◆ Text for analysis:
CdA’s Dirne Clinic reveals new services, name change
Just three months after losing its beloved founder, Dirne Community Health Center offered a glimpse of its future today – expanded services, a wider reach, greater emphasis on prevention and a new name, Legacy Health.
The nonprofit care provider in Kootenai County is growing to meet surging demand for its services while adapting to rapid change, CEO Mike Baker said.
“We are done supporting the antiquated healthcare practices that focus more on treating disease than preventing them,” Baker said. “We will no longer stand around waiting for someone to make changes for us. We know what needs to be done, and we’re doing it.”
That includes adding a pediatric care team with a special focus on teenagers; offering comprehensive physical therapy services; establishing a satellite clinic in Rathdrum; and building a new dental clinic at its main clinic off North Lakewood Drive.
One of the biggest additions was hard to miss at this morning’s announcement. Serving as the event’s backdrop, a $360,000 mobile clinic for schools will be put into service soon in the Lakeland School District.
Purchased with a grant from the Bureau of Primary Health Care, the bus will park at Lakeland schools and treat students, school staff and community members.
“In a rural portion of our county, certainly having access like this is going to be incredible,” Baker said. “It really is just there to serve anybody that wants to access it.”
Legacy served 15,000 patients and handled 50,000 clinic visits last year. It uses revenue from treating insured patients to provide care for uninsured people. That subsidy totaled almost $4 million in 2012.
Lidwina Dirne sowed the seed for the organization nearly 30 years ago when she started a free clinic staffed by volunteers and supported by donations. It grew to provide pediatric, adult and geriatric care, including for hundreds who are homeless.
Dirne died June 10 at age 97, and her contributions were praised Monday by speakers who choked up at her memory.
“She was a remarkable presence,” said Dr. Joseph Abate, Legacy’s chief medical officer. “Her motto was ‘never give up,’ and she started this clinic almost 30 years ago simply because a neighbor did not have access to affordable health care.

◆ Record excerpts:
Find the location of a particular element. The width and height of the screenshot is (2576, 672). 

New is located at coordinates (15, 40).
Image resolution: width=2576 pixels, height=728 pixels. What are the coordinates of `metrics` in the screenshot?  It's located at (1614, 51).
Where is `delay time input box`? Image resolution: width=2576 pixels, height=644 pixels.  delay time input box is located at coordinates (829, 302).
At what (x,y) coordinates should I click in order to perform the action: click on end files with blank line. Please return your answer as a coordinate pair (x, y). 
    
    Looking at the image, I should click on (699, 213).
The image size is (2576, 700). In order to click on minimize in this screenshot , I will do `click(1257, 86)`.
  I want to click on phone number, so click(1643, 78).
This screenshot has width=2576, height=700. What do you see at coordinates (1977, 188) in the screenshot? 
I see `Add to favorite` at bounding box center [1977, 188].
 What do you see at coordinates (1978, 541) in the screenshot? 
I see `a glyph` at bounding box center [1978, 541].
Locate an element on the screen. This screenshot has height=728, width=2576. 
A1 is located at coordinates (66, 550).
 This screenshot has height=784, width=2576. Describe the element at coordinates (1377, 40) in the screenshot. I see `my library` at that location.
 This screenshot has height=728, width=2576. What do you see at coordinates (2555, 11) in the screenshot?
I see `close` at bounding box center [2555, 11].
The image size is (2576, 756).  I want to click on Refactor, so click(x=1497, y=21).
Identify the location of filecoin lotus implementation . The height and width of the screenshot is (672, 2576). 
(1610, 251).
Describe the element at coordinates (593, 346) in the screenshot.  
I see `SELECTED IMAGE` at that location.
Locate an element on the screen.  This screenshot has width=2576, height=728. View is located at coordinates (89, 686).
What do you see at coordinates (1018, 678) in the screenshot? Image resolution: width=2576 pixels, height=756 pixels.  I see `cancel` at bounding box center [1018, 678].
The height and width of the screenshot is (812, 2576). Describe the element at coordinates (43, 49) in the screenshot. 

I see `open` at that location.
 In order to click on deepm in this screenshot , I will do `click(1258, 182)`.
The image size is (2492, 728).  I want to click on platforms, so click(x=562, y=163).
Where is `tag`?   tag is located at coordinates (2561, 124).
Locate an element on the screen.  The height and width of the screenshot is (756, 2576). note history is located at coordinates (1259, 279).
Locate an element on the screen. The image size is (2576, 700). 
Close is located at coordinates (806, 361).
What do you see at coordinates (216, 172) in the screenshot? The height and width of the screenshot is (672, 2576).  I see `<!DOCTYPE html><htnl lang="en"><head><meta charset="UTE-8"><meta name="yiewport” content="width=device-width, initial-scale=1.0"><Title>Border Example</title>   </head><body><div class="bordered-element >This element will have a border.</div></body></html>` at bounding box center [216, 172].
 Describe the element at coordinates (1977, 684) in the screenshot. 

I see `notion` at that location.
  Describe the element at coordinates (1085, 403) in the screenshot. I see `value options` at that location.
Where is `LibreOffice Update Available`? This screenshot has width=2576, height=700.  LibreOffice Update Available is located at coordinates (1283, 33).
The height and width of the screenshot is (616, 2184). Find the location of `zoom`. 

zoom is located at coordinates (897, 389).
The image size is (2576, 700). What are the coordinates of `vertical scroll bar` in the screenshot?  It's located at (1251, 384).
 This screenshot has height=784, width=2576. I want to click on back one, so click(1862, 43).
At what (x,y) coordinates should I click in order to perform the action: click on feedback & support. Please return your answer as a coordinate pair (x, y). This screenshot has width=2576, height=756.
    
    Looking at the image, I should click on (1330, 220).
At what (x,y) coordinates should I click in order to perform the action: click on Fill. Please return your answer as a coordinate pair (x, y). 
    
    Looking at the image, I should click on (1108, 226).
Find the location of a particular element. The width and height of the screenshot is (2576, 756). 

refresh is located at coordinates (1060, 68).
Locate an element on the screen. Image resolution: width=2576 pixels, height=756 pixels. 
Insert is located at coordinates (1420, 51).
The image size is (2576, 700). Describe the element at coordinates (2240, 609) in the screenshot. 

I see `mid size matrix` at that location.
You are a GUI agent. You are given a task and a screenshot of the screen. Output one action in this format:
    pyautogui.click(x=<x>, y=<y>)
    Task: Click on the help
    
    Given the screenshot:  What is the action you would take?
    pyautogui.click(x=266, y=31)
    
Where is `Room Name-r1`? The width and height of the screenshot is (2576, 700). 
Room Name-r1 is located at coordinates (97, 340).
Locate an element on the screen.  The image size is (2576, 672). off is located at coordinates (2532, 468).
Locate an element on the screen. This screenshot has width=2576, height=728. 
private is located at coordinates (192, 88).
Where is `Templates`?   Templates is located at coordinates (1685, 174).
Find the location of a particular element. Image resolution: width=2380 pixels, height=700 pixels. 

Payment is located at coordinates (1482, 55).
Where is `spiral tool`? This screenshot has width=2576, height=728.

◆ The task: Can you write what comes next in the news article above about Dirne Community Health Center becoming Legacy Health, picking up after its last sentence?

◆ Expected answer:
“She did it not because she thought there would be a bus here, not because she thought there would be a gigantic clinic behind it, not because she thought that we would be serving 15,000 patients a year. She did it because there was one person in need and she did it because it was the right thing to do. That spirit lives on in Legacy Health.”
The board of directors approved the name change before Dirne’s death, and this fall Legacy will rededicate its main clinic the Lidwina Dirne Medical Clinic.
Board Chairman Len Crosby said the board wrestled with the name change for about two years with input from Dirne herself.
“The first several names we brought up, she did not like at all,” Crosby said. “In fact she made herself very vocal in telling us she did not like them. But when we came up with this name, she loved it. She felt it honored all of the people that she’d worked with 30 years ago to start this as a free clinic for people in need in our community.”
The new name also speaks to how the organization evolves, he said.
“We also felt like this name change was appropriate at this time because all of us who are involved in the medical community are standing on quicksand,” Crosby said. “We have no idea what the future is going to look like. Ever day brings a new change or a new interpretation of what we thought we understood.”